Article ID: | iaor201438 |
Volume: | 8 |
Issue: | 1 |
Start Page Number: | 76 |
End Page Number: | 90 |
Publication Date: | Feb 2014 |
Journal: | Journal of Simulation |
Authors: | Bergmann S, Stelzer S, Strassburger S |
Keywords: | simulation: applications, neural networks |
The automatic generation of simulation models has been a recurring research topic for several years. In manufacturing industries, it is currently also becoming a topic of high practical relevance. A well‐known challenge in most model generation approaches is the correct reproduction of the dynamic behaviour of model elements, for example, buffering or control strategies. This problem is especially relevant in simulation‐based manufacturing control. In such scenarios, simulation models need to reflect the current state and behaviour of the real system in a highly accurate way, otherwise its suggested control decisions may be inaccurate or even dangerous towards production goals. This paper introduces a novel methodology for approximating dynamic behaviour using artificial neural networks, rather than trying to determine exact representations.
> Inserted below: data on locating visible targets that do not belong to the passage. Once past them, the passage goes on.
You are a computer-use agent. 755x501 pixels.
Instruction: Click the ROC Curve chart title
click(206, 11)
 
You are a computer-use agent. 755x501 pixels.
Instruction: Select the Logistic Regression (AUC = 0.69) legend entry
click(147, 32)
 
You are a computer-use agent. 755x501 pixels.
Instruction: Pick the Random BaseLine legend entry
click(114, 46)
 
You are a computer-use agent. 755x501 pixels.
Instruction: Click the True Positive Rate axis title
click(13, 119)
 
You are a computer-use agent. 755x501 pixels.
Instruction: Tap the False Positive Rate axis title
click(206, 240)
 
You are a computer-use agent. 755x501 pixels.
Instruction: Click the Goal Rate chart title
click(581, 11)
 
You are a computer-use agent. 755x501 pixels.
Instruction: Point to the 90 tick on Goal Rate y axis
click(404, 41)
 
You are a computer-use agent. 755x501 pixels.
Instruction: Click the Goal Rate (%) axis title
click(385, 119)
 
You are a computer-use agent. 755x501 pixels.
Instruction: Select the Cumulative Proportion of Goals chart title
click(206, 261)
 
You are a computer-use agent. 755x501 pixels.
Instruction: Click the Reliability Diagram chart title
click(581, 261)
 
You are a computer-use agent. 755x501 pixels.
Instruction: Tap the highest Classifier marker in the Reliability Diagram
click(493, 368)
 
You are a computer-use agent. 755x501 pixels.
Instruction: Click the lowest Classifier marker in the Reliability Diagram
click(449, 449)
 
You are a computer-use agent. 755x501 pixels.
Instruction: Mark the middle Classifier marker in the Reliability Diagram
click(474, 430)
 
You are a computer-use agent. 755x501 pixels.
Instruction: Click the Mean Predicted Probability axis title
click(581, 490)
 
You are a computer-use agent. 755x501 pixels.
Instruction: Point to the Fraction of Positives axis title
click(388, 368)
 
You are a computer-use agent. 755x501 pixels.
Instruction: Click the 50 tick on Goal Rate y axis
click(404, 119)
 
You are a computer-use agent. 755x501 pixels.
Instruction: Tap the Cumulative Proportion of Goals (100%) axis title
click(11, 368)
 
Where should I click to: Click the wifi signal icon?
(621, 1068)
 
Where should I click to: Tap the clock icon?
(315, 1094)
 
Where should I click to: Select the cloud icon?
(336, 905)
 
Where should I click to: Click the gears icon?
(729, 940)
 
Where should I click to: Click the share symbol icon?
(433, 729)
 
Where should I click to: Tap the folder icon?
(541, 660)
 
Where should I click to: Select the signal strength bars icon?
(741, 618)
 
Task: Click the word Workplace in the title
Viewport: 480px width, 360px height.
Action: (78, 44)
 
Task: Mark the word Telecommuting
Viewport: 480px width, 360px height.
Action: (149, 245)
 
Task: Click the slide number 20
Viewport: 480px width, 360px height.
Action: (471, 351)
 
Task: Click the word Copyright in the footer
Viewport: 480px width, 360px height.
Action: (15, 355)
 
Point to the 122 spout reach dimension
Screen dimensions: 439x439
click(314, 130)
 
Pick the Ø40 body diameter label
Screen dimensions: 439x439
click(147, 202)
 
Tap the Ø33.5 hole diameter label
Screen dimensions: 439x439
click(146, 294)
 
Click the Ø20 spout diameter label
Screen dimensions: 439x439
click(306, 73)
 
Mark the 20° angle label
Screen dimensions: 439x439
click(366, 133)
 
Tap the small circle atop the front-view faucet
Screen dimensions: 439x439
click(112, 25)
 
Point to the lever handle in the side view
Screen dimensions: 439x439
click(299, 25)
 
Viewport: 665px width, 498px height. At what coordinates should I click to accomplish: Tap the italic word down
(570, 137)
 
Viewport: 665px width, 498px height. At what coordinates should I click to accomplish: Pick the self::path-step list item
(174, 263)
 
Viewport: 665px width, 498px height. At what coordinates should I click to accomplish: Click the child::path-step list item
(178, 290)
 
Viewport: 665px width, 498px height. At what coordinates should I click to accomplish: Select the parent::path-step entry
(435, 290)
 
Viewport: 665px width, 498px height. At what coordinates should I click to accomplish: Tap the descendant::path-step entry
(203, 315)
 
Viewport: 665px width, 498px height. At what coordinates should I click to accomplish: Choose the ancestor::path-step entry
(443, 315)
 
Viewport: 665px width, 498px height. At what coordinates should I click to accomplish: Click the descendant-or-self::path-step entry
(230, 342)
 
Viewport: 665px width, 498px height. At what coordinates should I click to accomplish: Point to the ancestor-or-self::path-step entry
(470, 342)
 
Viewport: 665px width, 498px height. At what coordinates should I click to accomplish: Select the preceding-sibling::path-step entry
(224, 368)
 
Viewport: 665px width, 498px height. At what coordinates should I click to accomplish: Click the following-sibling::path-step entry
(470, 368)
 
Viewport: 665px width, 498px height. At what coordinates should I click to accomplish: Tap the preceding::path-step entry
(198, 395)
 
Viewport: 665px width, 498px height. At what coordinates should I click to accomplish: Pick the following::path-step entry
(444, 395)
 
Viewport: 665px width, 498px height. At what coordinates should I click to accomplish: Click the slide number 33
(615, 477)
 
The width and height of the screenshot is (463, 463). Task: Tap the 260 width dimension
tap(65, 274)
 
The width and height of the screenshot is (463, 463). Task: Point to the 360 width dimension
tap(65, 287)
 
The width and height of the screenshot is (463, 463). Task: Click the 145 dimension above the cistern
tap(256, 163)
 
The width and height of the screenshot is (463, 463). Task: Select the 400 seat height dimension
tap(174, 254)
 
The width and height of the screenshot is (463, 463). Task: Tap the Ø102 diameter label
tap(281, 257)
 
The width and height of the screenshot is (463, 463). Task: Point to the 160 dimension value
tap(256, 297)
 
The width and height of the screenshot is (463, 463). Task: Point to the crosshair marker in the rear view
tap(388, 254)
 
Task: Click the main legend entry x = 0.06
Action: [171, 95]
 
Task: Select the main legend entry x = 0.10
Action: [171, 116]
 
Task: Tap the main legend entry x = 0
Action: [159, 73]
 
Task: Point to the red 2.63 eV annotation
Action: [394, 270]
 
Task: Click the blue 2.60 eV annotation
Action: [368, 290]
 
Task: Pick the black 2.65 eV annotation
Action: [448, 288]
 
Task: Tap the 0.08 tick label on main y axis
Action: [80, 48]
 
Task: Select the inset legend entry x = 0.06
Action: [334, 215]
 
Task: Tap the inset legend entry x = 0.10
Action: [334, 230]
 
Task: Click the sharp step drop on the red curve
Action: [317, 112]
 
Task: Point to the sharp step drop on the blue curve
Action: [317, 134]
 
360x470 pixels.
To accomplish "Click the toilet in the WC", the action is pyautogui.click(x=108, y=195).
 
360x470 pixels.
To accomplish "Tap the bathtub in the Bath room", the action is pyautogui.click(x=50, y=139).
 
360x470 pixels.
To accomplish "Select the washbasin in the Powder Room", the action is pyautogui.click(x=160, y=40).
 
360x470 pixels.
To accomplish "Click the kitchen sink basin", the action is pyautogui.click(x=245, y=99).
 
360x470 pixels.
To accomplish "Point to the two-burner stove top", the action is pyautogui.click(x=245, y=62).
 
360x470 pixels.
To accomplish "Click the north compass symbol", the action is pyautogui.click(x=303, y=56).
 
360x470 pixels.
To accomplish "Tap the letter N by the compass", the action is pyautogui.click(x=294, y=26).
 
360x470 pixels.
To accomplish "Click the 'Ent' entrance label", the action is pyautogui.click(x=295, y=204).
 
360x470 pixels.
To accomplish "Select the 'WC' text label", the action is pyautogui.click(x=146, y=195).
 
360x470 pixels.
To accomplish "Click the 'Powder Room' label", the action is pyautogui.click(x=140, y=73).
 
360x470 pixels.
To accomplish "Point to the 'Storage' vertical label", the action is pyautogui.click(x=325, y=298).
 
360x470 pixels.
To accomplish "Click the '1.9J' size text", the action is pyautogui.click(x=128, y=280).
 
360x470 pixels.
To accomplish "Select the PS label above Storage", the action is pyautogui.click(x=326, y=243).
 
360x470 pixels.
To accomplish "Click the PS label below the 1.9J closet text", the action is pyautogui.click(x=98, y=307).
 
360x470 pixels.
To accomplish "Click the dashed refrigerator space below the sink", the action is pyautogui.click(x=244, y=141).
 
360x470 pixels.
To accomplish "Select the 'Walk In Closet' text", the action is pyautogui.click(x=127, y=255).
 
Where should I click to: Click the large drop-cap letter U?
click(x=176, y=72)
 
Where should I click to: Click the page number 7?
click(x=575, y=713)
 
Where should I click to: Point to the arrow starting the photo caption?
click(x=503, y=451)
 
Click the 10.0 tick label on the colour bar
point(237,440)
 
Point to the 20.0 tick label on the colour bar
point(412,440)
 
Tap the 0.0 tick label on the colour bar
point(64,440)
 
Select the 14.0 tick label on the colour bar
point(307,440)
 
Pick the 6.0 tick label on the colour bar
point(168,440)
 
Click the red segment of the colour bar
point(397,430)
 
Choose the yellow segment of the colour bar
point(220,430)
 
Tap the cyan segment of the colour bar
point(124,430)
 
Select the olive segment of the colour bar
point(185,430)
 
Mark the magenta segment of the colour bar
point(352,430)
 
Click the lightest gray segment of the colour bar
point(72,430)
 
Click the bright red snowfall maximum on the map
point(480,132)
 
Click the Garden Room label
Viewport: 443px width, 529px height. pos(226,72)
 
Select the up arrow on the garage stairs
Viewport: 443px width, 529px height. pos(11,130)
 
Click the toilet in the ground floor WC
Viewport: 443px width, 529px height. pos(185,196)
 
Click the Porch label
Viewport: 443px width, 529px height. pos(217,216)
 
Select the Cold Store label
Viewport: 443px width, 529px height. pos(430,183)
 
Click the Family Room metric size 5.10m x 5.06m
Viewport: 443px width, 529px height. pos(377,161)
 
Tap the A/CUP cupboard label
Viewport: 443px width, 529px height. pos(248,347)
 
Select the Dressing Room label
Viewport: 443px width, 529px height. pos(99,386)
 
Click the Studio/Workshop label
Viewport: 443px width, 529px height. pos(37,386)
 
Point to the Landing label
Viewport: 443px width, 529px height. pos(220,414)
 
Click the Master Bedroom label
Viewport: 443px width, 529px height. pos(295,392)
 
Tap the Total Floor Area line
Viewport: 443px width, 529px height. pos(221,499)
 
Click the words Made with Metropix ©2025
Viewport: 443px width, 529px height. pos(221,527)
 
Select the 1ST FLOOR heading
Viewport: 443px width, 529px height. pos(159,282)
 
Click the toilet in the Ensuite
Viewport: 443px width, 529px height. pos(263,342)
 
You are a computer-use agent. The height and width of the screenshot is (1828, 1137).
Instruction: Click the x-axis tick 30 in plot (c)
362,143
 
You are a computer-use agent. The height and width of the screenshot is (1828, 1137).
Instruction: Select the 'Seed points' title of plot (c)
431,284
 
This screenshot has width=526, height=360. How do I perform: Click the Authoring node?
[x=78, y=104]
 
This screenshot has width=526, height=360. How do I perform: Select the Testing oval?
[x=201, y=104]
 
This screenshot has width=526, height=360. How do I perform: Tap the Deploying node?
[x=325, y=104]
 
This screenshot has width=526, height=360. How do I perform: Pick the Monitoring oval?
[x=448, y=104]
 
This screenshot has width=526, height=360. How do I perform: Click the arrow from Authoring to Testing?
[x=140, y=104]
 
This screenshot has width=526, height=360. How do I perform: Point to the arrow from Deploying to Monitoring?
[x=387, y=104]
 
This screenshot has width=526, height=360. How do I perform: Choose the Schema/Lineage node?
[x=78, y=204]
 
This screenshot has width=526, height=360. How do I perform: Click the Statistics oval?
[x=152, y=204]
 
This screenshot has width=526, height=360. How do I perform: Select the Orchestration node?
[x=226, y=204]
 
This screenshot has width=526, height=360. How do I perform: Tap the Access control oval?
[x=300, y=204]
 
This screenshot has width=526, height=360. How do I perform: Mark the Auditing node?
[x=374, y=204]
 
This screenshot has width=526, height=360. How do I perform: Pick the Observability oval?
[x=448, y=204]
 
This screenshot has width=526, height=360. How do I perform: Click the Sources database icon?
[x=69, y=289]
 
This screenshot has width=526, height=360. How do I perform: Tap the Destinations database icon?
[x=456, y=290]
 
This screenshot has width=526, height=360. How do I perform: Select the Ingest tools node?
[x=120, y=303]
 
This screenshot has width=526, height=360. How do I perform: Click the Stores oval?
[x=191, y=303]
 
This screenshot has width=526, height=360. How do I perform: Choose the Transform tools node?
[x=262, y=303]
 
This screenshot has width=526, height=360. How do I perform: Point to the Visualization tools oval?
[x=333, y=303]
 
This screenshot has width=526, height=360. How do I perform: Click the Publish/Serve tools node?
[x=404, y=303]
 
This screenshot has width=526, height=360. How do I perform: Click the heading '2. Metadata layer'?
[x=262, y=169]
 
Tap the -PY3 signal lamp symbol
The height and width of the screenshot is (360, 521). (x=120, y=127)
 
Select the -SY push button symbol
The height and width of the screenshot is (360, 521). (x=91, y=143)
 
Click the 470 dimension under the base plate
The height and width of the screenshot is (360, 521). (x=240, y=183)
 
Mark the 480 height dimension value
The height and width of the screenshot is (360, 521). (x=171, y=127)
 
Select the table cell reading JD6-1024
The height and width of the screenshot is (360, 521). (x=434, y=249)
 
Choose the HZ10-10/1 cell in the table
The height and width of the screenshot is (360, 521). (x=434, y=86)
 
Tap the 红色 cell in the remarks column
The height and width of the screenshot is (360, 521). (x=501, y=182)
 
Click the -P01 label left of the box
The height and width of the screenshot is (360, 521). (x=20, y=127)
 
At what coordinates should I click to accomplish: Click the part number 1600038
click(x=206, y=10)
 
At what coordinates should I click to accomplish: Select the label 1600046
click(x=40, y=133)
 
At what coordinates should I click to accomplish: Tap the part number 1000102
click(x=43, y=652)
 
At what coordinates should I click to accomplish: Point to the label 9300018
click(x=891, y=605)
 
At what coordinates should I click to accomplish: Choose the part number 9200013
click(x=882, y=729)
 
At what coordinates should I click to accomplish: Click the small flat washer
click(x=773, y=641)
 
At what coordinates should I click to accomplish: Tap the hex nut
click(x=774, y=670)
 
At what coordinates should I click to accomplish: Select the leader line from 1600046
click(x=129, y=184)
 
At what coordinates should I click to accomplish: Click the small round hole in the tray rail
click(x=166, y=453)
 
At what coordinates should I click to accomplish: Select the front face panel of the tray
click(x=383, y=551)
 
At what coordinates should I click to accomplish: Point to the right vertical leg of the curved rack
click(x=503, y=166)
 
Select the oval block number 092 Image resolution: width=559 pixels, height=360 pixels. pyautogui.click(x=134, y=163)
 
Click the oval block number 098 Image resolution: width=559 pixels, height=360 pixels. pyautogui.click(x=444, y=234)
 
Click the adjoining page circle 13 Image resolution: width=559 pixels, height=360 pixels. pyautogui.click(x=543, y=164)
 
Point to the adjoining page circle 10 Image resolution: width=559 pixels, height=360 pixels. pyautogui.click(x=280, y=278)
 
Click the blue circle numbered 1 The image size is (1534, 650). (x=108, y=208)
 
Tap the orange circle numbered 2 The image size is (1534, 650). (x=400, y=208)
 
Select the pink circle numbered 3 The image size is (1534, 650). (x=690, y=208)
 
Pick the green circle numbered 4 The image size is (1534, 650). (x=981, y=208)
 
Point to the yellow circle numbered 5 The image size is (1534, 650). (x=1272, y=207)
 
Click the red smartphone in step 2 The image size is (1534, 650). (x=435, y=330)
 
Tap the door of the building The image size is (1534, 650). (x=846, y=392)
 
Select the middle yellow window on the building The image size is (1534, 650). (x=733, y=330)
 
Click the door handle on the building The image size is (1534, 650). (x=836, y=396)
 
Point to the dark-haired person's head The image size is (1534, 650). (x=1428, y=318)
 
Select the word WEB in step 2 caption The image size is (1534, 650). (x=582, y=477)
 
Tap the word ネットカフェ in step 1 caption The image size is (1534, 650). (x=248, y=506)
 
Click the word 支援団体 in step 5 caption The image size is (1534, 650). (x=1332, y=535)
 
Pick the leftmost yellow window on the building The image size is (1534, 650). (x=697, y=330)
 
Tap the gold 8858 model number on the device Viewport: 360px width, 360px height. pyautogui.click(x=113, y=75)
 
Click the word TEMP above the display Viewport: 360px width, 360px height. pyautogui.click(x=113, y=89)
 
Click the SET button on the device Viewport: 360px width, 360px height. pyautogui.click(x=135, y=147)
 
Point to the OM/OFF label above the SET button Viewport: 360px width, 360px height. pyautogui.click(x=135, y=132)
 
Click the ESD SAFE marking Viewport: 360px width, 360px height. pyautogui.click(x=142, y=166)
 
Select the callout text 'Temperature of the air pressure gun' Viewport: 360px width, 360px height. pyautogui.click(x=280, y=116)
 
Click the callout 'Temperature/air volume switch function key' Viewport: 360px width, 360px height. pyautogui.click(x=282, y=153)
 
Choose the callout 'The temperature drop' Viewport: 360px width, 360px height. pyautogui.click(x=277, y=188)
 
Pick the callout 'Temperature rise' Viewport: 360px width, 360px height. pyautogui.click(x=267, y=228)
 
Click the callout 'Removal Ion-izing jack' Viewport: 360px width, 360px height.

We suggest using neural networks in conjunction with traditional material flow simulation systems whenever a certain decision cannot be made ex ante in the model generation process due to insufficient knowledge about the behaviour of the real system. In such cases the decision is delegated to the neural network, which is connected to the simulation system at runtime. Training of the neural network is performed by observation of the real systems decision and based on the evaluation of data that can be gained through production data acquisition. Our approach has certain advantages compared to other approaches and is especially well suited in the context of on‐line simulation and simulation‐based operational decision support. We demonstrate the applicability of our methodology using a case study and report on performance results.